Constant questioning of regulatory decisions could also paralyse the system and create distortions, as much-needed regulations are held up and participants exploit loopholes, RBI governor warned, adding that this could eventually damage the respect commanded by regulators in the country.

“...to the extent that private parties with their high-priced lawyers can check the regulator, that healthy respect dissipates. So the final danger is that the regulator could become a paper tiger, and lose its power of influencing good behaviour, even in areas that are not subject to judicial review," the central banker said.

Economist Ajay Shah, who was part of FSLRC, said judicial scrutiny could improve the functioning of a regulator, saying that the functioning of the capital market regulator Securities and Exchange Board of India (Sebi), for instance, had improved after the formation of the Securities Appellate Board (SAT) that adjudicates over petitions challenging Sebi decisions.

“Why should not that be the case with RBI? There are incompetent judges and there are incompetent regulators.
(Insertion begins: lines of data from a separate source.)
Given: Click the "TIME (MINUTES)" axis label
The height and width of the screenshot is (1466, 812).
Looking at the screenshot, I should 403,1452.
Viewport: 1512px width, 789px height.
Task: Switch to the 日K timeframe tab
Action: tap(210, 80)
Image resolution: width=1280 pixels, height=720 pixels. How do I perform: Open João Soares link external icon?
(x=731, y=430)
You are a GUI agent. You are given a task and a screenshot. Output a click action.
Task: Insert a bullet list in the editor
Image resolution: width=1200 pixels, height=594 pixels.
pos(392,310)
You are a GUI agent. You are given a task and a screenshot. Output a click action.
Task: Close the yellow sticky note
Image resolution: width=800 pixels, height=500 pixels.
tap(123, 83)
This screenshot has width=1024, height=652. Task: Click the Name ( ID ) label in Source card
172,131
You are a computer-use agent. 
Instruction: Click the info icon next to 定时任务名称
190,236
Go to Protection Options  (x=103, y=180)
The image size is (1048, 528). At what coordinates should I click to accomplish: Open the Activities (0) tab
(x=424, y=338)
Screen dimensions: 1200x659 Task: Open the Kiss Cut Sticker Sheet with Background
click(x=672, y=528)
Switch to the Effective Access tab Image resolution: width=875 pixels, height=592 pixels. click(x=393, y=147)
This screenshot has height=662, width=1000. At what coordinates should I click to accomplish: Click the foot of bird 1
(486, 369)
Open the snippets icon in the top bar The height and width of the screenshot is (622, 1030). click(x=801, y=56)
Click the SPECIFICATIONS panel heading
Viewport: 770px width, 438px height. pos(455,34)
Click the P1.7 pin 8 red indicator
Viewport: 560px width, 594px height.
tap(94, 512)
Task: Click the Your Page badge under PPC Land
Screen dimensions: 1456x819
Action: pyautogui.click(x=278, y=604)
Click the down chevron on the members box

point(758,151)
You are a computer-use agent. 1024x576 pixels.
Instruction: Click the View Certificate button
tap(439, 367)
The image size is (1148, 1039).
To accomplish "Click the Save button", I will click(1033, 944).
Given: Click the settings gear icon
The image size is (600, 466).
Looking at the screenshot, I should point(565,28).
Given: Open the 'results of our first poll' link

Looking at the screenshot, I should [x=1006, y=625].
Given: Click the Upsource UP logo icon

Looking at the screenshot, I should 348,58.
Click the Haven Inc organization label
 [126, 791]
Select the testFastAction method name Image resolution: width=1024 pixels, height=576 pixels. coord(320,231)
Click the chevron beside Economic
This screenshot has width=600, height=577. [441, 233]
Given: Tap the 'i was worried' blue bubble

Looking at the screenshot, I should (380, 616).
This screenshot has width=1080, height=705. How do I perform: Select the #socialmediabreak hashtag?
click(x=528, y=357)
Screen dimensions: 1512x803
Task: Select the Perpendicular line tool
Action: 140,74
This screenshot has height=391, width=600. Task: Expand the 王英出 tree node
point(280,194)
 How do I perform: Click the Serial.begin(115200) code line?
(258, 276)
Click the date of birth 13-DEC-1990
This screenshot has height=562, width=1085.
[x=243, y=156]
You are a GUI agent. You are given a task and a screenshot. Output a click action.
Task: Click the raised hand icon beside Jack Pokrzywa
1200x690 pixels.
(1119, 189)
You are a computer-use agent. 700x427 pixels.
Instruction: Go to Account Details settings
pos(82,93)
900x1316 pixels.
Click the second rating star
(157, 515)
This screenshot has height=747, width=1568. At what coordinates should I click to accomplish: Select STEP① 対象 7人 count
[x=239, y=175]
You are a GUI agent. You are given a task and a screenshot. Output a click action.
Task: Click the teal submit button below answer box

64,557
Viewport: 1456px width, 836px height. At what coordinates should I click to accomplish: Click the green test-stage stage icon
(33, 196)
Why should you favour one over the other?" Shah added. “Judicial scrutiny is part of the liberal democracy, it is in our Constitution and everyone will have to abide by it."

In his speech at the banking conclave, Rajan alluded to SAT, saying that so long as a tribunal only questioned administrative decisions such as the size of penalties imposed by a regulator, there was no problem.

“But if it goes beyond, and starts entertaining questions about policy, the functioning of a regulator like the RBI, which has to constantly make judgments intended to minimize systemic risk, will be greatly impaired," Rajan said, adding that it was better to revisit these issues a few years from now when both regulation and oversight mechanisms are better developed.

Some economists agreed with Rajan’s arguments.

The recommendations of FSLRC cannot be accepted in their entirety, said Ashima Goyal, professor of economics at the Indira Gandhi Institute for Development Research.

“Our judiciary system is not strong enough for such an oversight. If the recommendations have to be accepted, it has to be through a gradual pathway. We need to have our institutions strengthened, and under Dr. Rajan, we are moving to a lot of financial innovation. The recommendations, if hastily accepted, will upset a lot of things," Goyal said.

Rajan’s critique of the FSLRC report also extended to its central recommendation of creating a unified regulator. “The FSLRC’s recommendations seem somewhat schizophrenic here," said Rajan.

He added that on the one hand the FSLRC spoke of synergies in uniting some regulators under one entity, but it also suggested breaking up other regulators “with attendant loss of synergies".

According to the RBI governor, FSLRC has taken a “somewhat idealistic view" of the benefits of reorganization of the regulatory architecture, saying that creating a unified regulator may not always unlock synergies.

“I too shared such a view, but I now believe it is too extreme. Silos within a large bureaucratic regulator may prevent synergies from being exploited, while frequent inter-regulatory meetings can allow regulators to capture many of available synergies between their activities," he said.

In 2008, the Report of the Committee on Financial Sector Reforms, prepared by a panel chaired by Rajan, had said that while it could be “premature to move fully towards a single regulator at the moment", the regulatory structures can be streamlined.

The committee had advised a reduction in the number of regulators, saying that it felt it was “prudent to start the process of unifying regulation and supervision at certain levels …"

Rajan said he was not averse to giving up certain mandates of RBI, for example, managing the borrowing programme of the government.

Later, answering questions from the audience, Rajan said: “Regulatory freedom, flexibility is required. You shouldn’t give in one hand and take away everything from both hands. If we go much faster from where we are now, we may intrude on regulatory flexibility." He added “Don’t be excessively ambitious in moving from zero to hundred. Halfway houses are not terrible."